AAP insiders admit that their weakest candidates are West Delhi’s Balbir Jakhar, North West’s Gugan Singh and Brajesh Goel in New Delhi but hope that the work of the Kejriwal government, at least in the West and North West segments, will help the party overcome the lack of familiarity of its nominees in these constituencies.

A senior Congress leader told Outlook that there was little doubt that a three-cornered contest in at least five of Delhi’s seven seats will split the anti-BJP vote between the AAP and Congress. The party is convinced that AAP’s stunning 2015 victory, when it bagged 67 of Delhi 70 assembly seats, was largely because the Congress’s vote had en mass shifted to Kejriwal’s candidates. The party is hoping that this shift will now be reversed – even if partially – in favour of Dikshit, Maken, Aggarwal, Mishra and Lovely, but fear that while this may mean a boost in the Congress’s vote share, the actual benefit in terms of winning seats will be reaped by the BJP which is expected to benefit from the continuing consolidation of its cadre.

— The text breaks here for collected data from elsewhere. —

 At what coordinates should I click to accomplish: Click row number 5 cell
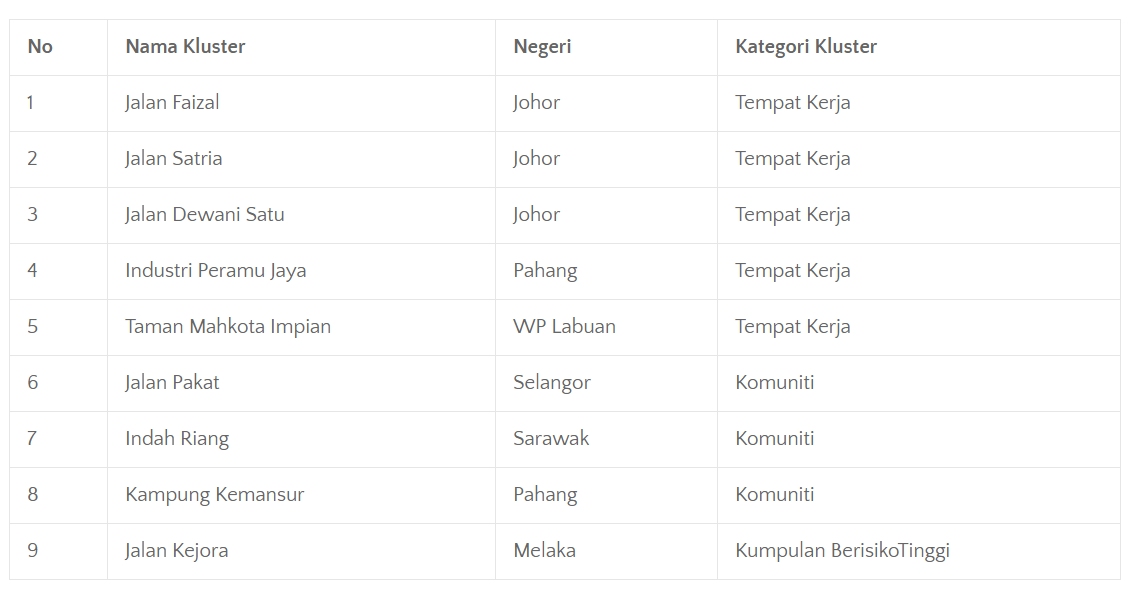32,327
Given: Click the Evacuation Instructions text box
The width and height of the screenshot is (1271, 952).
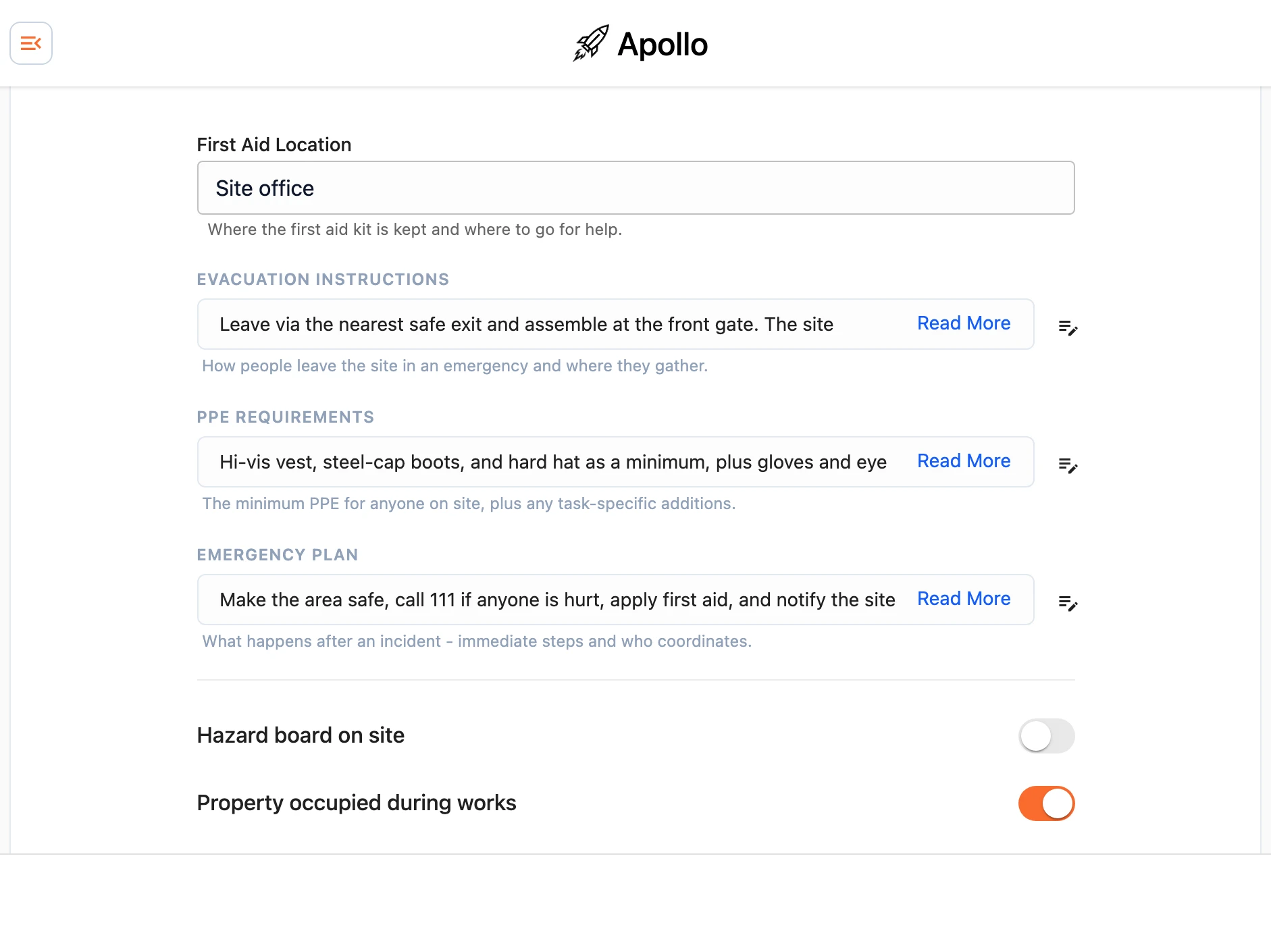Looking at the screenshot, I should pos(615,324).
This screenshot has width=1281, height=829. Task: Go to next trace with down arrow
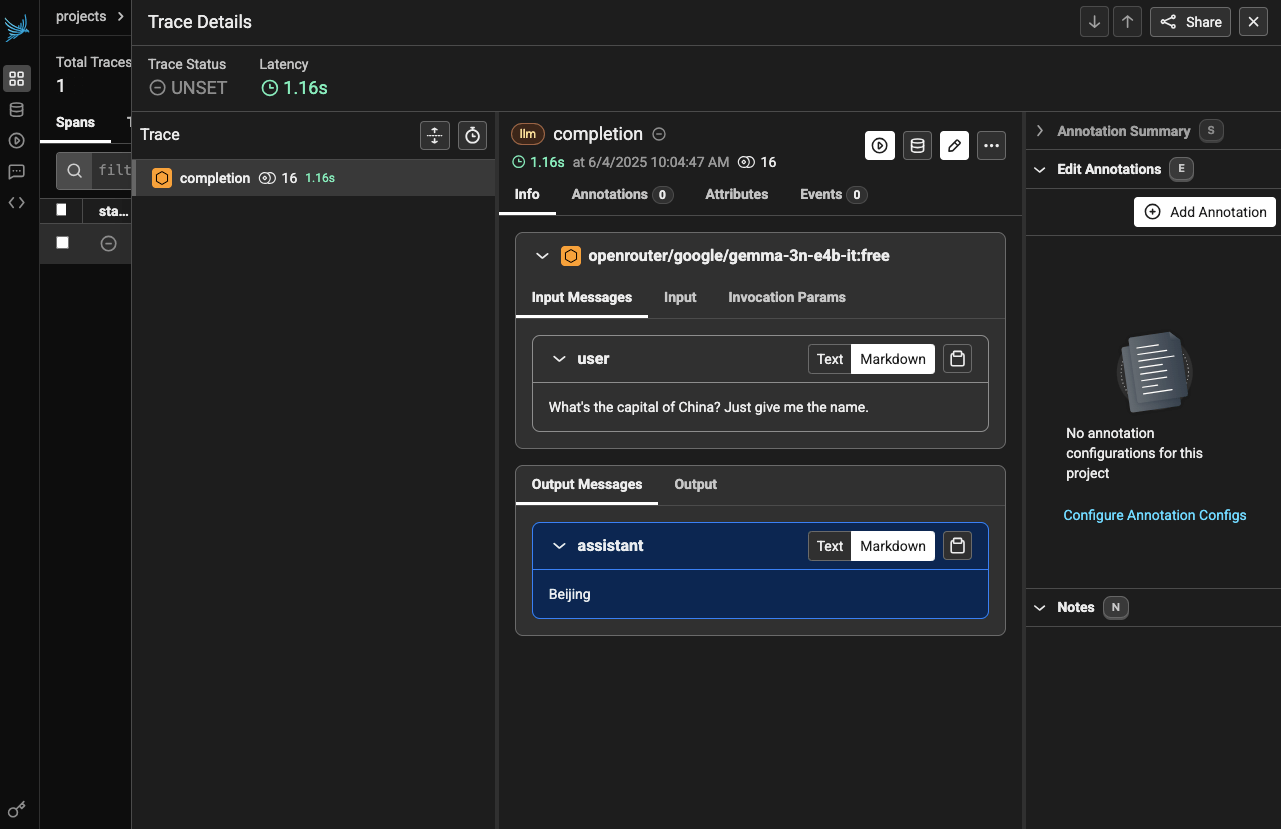[1094, 22]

Why then, did the Congress leadership, allow the alliance talks with AAP to fail? Kejriwal’s emissaries had, after all, told Congress leaders that they were willing for a Delhi-only alliance provided that the grand old party scale down its expectations and contest on two and not three of Delhi’s seven seats, leaving the rest to AAP. Congress sources say that though they may not be able to win more than two seats, a higher vote share may help the party rebuild its base. With assembly elections due in nine months, the party hopes to emerge as the kingmaker in an election that is expected to throw up a hung verdict like 2013. A far-fetched dream or a gamble worth throwing the extant game away? There won’t be any clear answers till May 23.